Eskişehirspor karşılaşmasını, geçmişte oynadığımız Kardemir Karabükspor maçına benzettim.
Hani o herkesin vazgeçtiği, adeta kaderine terk ettiği Kardemir Karabükspor’dan bahsediyorum.
Yenemeyenin adeta dayak yediği Karabükspor’dan…
2019-2020 sezonunda 2. ligdeyken Sefer Yılmaz yönetiminde sahamızda 3-2 mağlup olduğumuz lig sonuncusu Kardemir Karabükspor’a, bir sezon sonra yine kendi evimizde bu kez Ümit Tekoğlu yönetiminde gelenin-gidenin yendiği ve adeta kaderine terk ettiği rakibimize 2-0 mağlup olmuş ve birlikte 3. Lige düşmüştük.

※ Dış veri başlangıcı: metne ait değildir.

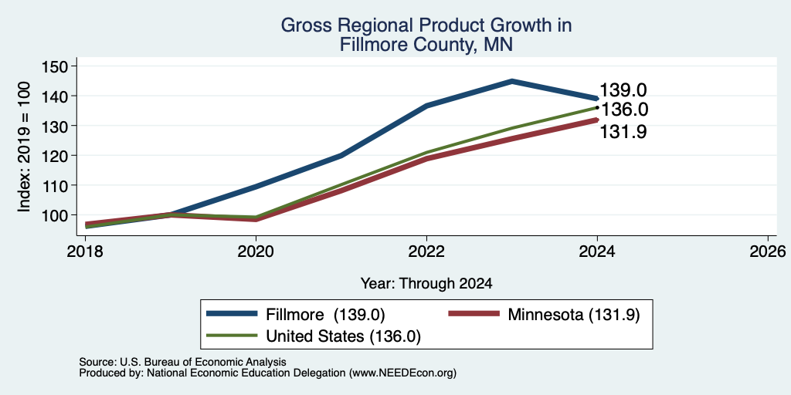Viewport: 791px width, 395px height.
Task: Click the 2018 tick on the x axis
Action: pos(85,251)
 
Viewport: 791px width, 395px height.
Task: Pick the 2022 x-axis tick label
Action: pos(426,251)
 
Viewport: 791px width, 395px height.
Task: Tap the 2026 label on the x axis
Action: pos(769,251)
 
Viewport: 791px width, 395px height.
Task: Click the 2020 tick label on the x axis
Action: pos(256,251)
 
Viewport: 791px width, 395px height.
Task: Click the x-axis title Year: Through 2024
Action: pos(426,284)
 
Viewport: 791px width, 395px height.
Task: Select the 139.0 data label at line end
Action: pos(623,90)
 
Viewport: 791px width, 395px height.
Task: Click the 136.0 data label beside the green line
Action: pos(624,110)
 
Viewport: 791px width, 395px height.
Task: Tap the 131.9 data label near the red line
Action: pos(623,132)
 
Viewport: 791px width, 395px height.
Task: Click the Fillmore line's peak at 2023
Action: pos(512,80)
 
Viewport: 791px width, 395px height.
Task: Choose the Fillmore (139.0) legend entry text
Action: pos(325,315)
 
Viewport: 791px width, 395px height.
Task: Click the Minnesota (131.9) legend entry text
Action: pos(574,315)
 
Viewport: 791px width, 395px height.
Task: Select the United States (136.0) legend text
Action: pos(343,336)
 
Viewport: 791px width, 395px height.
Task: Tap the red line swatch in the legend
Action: pos(474,315)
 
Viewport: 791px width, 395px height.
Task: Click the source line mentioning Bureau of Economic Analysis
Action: pos(182,362)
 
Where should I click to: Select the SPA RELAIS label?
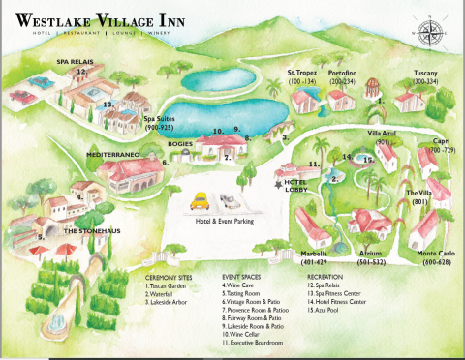coord(73,59)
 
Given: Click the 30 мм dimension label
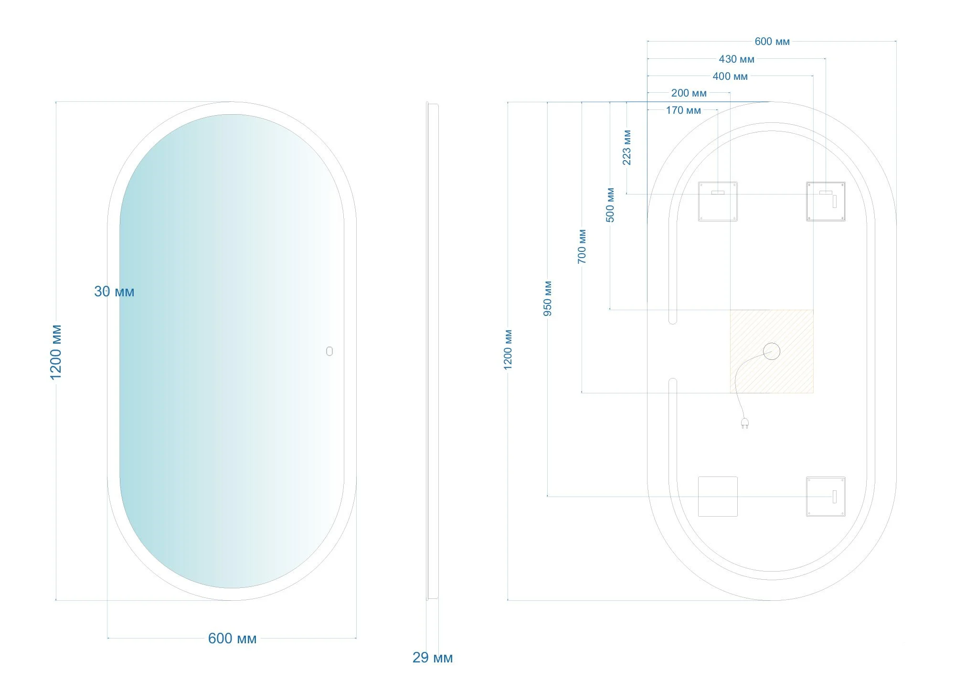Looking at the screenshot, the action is (x=114, y=292).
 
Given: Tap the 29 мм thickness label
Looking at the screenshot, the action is (x=433, y=658).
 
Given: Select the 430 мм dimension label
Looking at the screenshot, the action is (x=737, y=59).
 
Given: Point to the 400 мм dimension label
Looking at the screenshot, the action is (x=730, y=76).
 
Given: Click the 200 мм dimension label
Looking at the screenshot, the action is (x=689, y=93).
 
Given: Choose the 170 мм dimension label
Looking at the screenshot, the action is (x=684, y=110).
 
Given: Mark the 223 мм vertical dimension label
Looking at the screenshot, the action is (x=627, y=148).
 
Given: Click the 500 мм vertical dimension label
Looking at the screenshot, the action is (x=610, y=205).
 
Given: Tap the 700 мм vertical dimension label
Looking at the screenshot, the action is (x=582, y=247).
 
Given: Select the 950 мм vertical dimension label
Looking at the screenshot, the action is (x=548, y=299).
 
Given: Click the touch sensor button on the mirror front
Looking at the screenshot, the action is (x=329, y=351).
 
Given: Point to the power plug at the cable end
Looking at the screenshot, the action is (x=744, y=423).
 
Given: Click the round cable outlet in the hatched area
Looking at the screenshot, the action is (x=772, y=351).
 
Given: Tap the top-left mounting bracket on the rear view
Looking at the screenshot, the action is (x=718, y=201).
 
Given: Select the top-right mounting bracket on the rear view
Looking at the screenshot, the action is (x=826, y=201).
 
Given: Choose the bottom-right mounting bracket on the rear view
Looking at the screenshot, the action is (x=826, y=496).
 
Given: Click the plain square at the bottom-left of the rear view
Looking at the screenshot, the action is (x=718, y=496).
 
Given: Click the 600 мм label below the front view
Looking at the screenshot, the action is (x=232, y=639).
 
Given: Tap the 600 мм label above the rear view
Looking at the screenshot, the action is (x=772, y=42).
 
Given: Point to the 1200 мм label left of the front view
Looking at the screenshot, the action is (x=56, y=352).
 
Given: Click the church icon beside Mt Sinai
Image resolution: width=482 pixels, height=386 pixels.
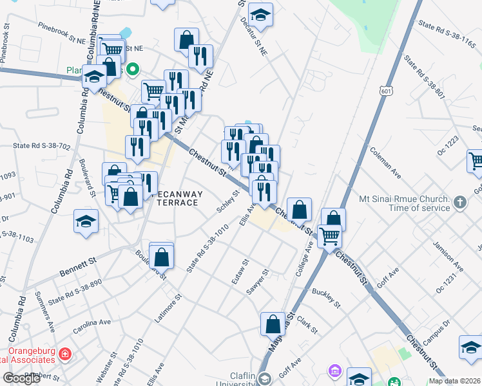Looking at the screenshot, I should [460, 202].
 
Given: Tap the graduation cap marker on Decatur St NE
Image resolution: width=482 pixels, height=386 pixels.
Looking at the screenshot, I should [260, 14].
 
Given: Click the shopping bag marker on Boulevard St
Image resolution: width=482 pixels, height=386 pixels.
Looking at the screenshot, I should [161, 257].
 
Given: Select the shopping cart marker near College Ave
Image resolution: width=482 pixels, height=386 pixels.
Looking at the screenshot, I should [330, 235].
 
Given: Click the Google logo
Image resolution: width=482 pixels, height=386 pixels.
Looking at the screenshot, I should [21, 378].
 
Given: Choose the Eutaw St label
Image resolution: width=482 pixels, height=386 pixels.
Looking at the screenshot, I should [238, 273].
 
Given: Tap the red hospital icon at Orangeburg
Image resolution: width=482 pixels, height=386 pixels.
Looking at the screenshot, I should [65, 354].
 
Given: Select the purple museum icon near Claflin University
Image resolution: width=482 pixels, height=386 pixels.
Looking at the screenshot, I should [334, 371].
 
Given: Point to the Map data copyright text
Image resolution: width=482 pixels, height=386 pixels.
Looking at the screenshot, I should [454, 381].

İşte Pazar günü konuk ettiğimiz Eskişehirspor maçını izlerken geçmişte Kardemir Karabükspor maçlarını hatırladım, hatırlatayım dedim…
Düşerken, kaderine terk edilirken o gün bizim futbolcuları tahrik eden, saha içerisinde canlı yayınlar yaparak “Cehennemden çıkartmıyorlar bizi” diyerek yaygara kopartan ve futbolun ahlaki yapısından çıkan Karabüklü oyunculara acıdım, bugün de Eskişehirsporlu futbolculara…
Yine kaderine terk edilmiş bir takımla karşılaştık.
Karabükspor maçları aklıma gelince de maçtan önce “Zor maç olur, Eskişehirspor bizden puan alırsa kimse şaşırmasın” diye de arkadaşlarıma not düştüm.
Koskoca camia takımı, Türk futbolunun önemli değerlerinden Eskişehirspor da kaderine terk edildi.
Kapanmaya doğru yol aldı, profesyonel ligin son basamağında ve kapandı-kapanacak…
İşleri zor, Allah yardımcıları olsun.
Bu zor şartlarda lige tutunmaya çalışan bir takım karşısında Elazığspor maça iyi başlayarak Mesut’la öne geçse de, uzun boylu oyunculardan kurulu Eskişehirspor bu gole nazire yaparcasına Arda’yla ve yine bir kafa golüyle cevap verdi.
Gol yiyince kırılgan yapı yine öne çıktı ve bu kez de Eren’in orta alanda şık hareketlerle ceza alanına taşıdığı ve mükemmel ara pasıyla buluşturduğu Cihangir Eskişehirspor’u öne geçiren golü atmakta hiç de zorlanmadı.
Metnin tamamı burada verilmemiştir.